Yesterday I posted these quotes at the Visual Eclectica blog. It seemed fitting to post them here and add notes about the way words and ideas underlie much of the work I do in my Art Practice.
Of late my Facebook page: Homage to the Seed was the easiest means of keeping communications going when all was getting so complex with packing and moving. The brilliant upside of this pac-up was that I took time (I almost couldn't afford) to sort home studio contents properly.
In doing that I looked over years of writing... on A4 pages, scraps of paper and in journals... kept along the way as well as the photos and materials intrinsic to my practice.
This text by Franz Marc was one of the earliest quotes I saved. I remember at Art School being continually drawn to the German Expressionists and unexpectedly finding in the work of Klee and Kandinsky in particular something very nourishing for the journey into thinking about painting. There might have been a whole world of painters out there who could easily be identified as impressive or fascinating ... but it was the artists associated with German Expressionist painters whom I was drawn to look at and read about.
I'd had a very committed Art teacher during my 6 years of secondary school who'd given a thorough and comprehensive introduction to Art going back to earliest cave paintings right through to the contemporary world of the 70's. In 1977 I went on to Art school and did a 4 year degree, majoring in Painting whilst also training to teach as one often did in consideration of earning a living.
The tuition at Art School in the late 70's was sparse ... little instruction or dialogue really. We were left to find out own way which on the one hand was annoying for lack of rigorous instruction about material , methods and diverse approaches and thinking.
On the other hand it allowed one to free-range and not be pushed into something that wasn't particularly authentic. And that can be fortuitous when compared to the opposite story one heard from time to time! In a way journals became the crucial companion and the years of note-taking and quotes mounted up and collected into something specifically relevant and curiously connected even if seemingly divergent at face value.
In my early 30's I dedicate myself to studio time for 2 years... without interruption or feeling I had to make a 'career' happen. I found if I lived frugally I could stay with cultivating a path that had personal resonance through reading, writing and deeply examining the ideas that had loosely surrounded me for some time and now needed to be made sense of.
There's a whole chapter there but suffice it to say that after 2 years pragmatic themes arose and I changed course in order to tackle ways my practice might become more commercially viable by developing the material produced in this period of retreat.

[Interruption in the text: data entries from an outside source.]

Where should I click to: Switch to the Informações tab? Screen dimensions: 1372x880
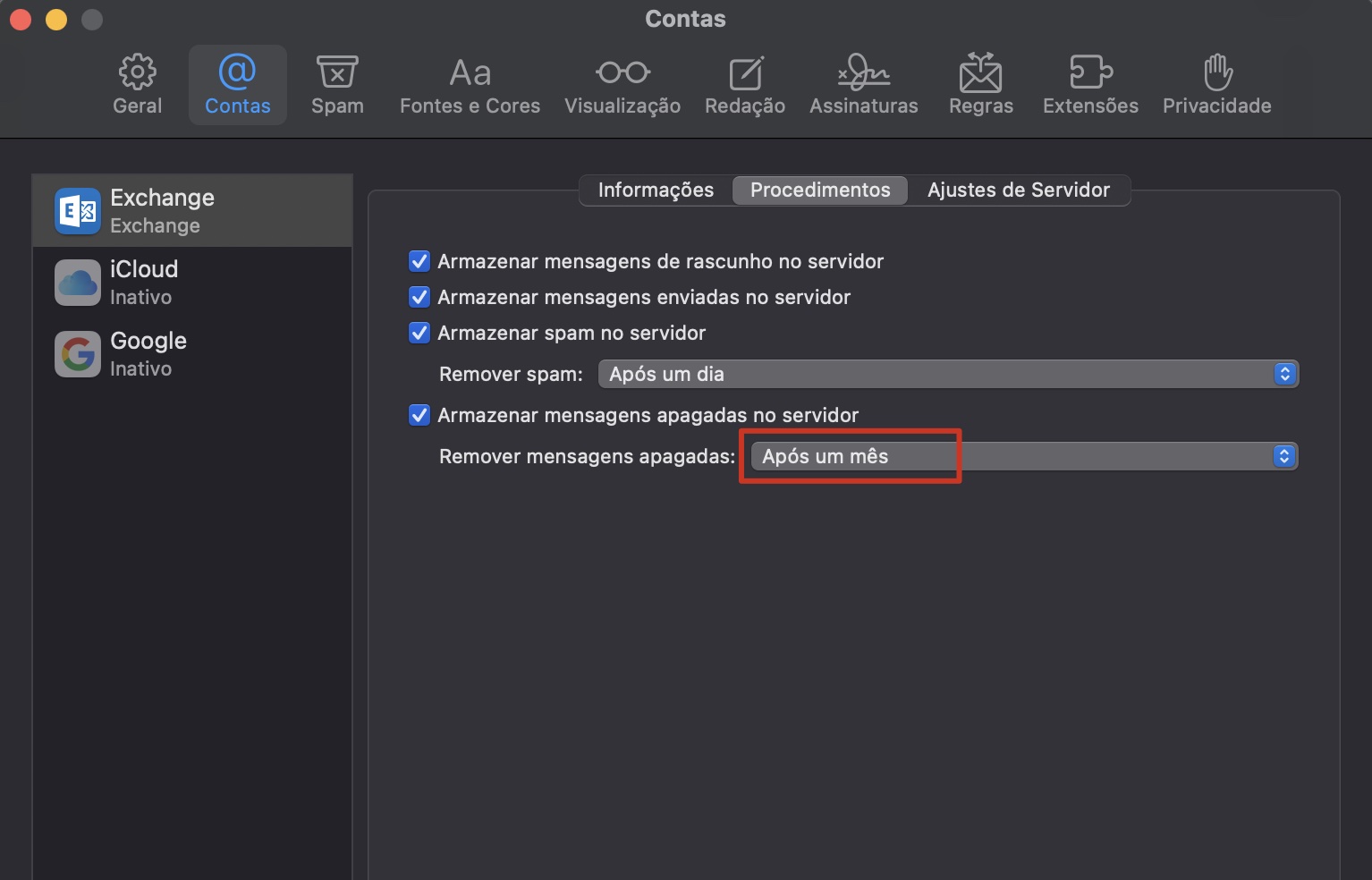click(x=655, y=190)
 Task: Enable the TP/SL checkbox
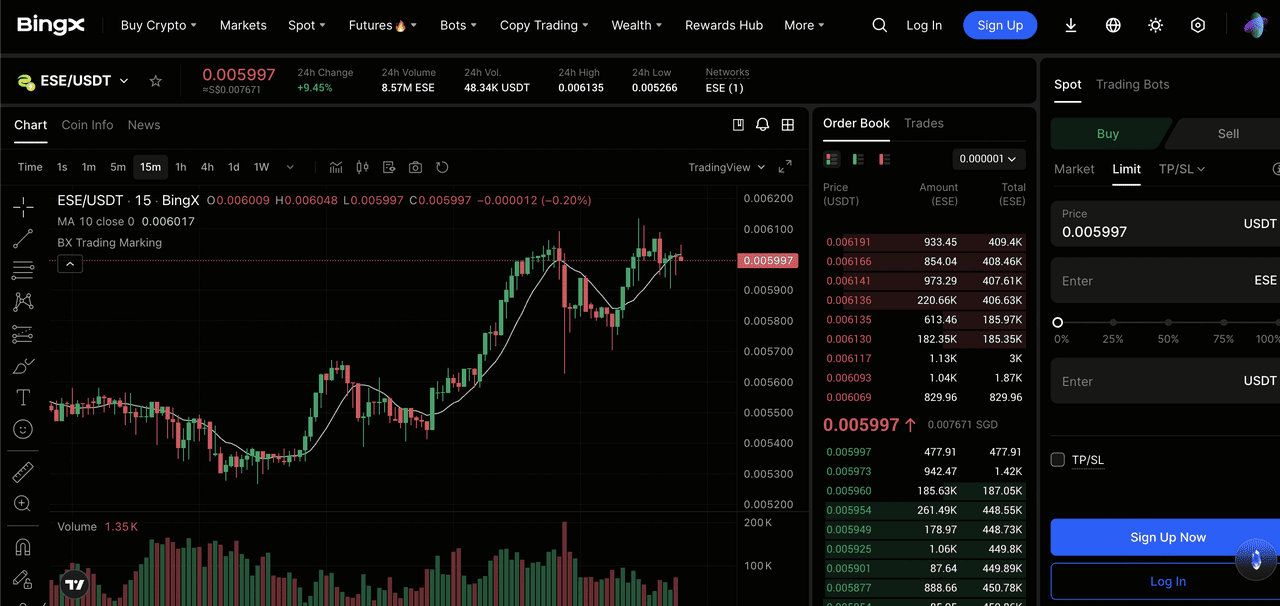point(1058,460)
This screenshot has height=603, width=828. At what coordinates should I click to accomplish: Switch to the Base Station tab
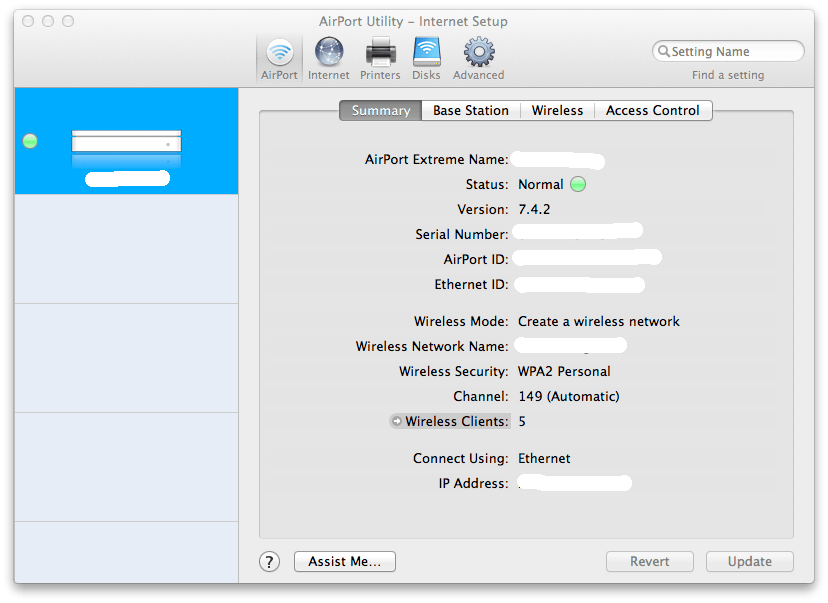click(470, 110)
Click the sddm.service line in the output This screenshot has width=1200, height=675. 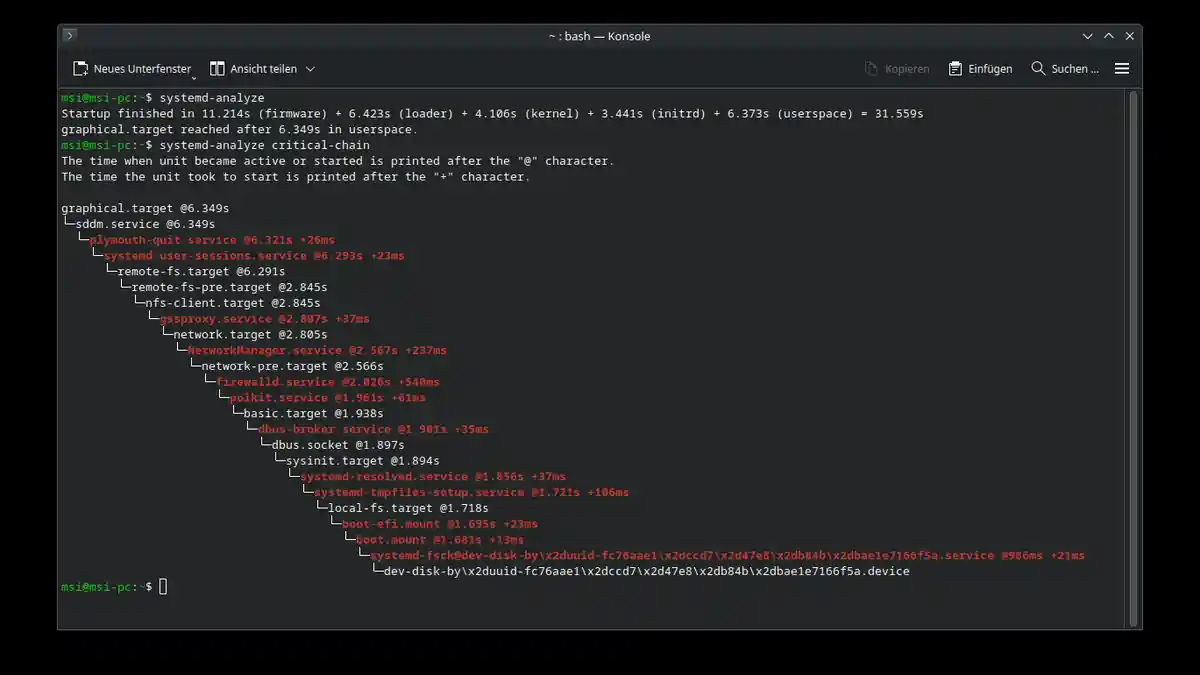(145, 224)
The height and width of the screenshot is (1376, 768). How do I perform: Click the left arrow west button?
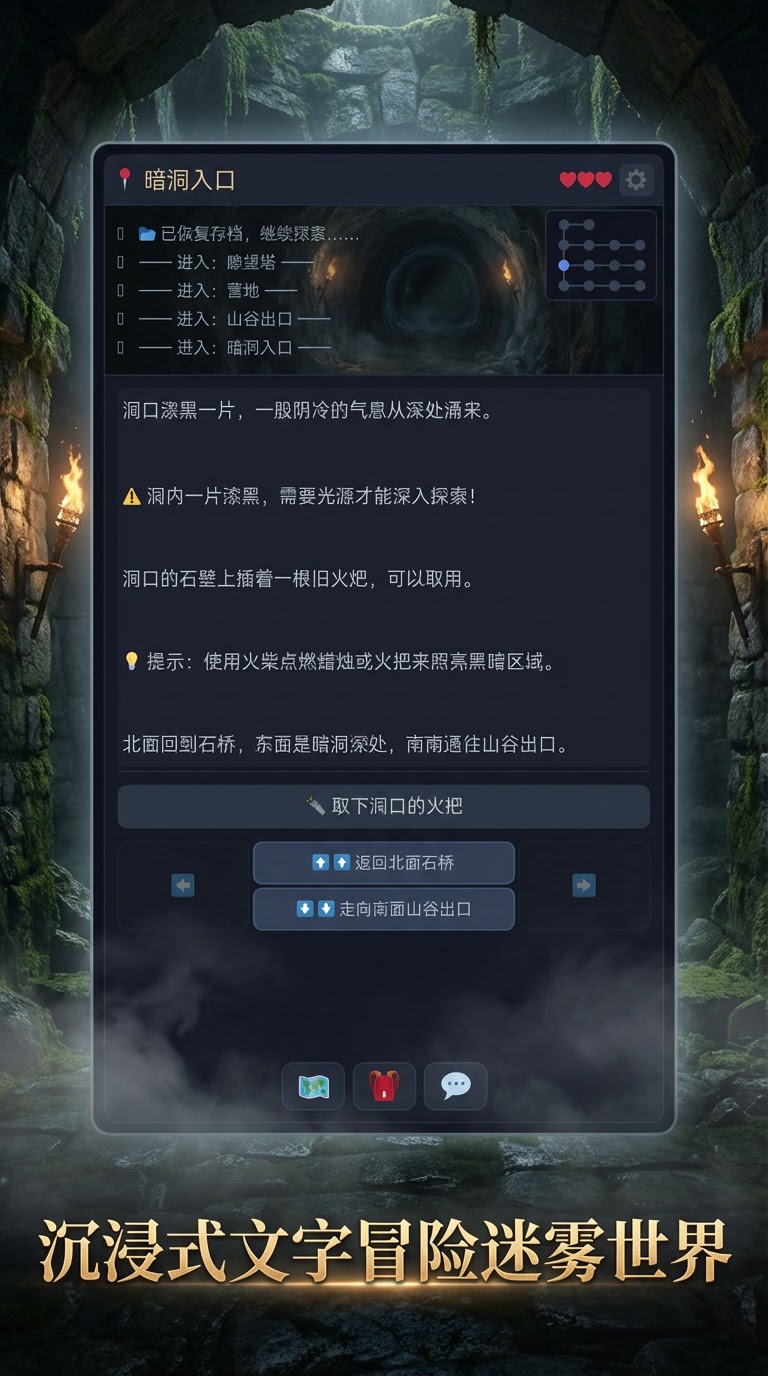pyautogui.click(x=183, y=885)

At first I developed Art cards, found outlets in good book shops, Art Gallery shops and boutiques and offered over time themed series of cards. That was a good foundation in business whilst remiaing true to my art content. However it became such a production line that after 15 months, despite success, I could not maintain the momentum which left little time for Art.
This lead to launching a shop-front Business in Collingwood, Melbourne where I could diversify, offer 8 week courses and produce work by commission. It was in this period that I was reading writers like Thomas Moore and bringing the ideas of many like him to my course on Journalling which attracted a fascinating range of individuals, many in creative fields or those who were keen to explore their ideas in a gritty way in this course.
Screen shot from Facebook where I recently posted this quote.
One could say that it was a course in 'artful participation' with each other's themes and stories whilst digging into the layers from one's inner life... not facilitated or shared as one might in group therapy... but negotiated through the lens of artful engagement and response to the minds of poets, artists and so on. In this way not disimilar to how a book club might work. There was room for candour, a note of melancholy or outbursts of laughter... but a box of tissues was not needed in this context as individuals soon learnt their story would be met with respect and warm interest in its individuality.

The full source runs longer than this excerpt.